- **What the exercise asks**
Can you recast everything from the line containing "You are a computer-use agent." down to the end of the listing as a JSON list of strings, one string per line, with blank lines left out?
[START OF Extracted information]
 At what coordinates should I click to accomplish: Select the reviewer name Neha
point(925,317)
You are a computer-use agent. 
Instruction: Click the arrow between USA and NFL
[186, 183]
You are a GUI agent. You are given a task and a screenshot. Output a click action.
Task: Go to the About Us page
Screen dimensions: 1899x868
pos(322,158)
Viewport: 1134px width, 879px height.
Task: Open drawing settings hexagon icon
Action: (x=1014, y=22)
[END OF Extracted information]
- **Answer to this exercise**
[
  "You are a computer-use agent. ",
  "Instruction: Click the arrow between USA and NFL",
  "[186, 183]",
  "You are a GUI agent. You are given a task and a screenshot. Output a click action.",
  "Task: Go to the About Us page",
  "Screen dimensions: 1899x868",
  "pos(322,158)",
  "Viewport: 1134px width, 879px height.",
  "Task: Open drawing settings hexagon icon",
  "Action: (x=1014, y=22)"
]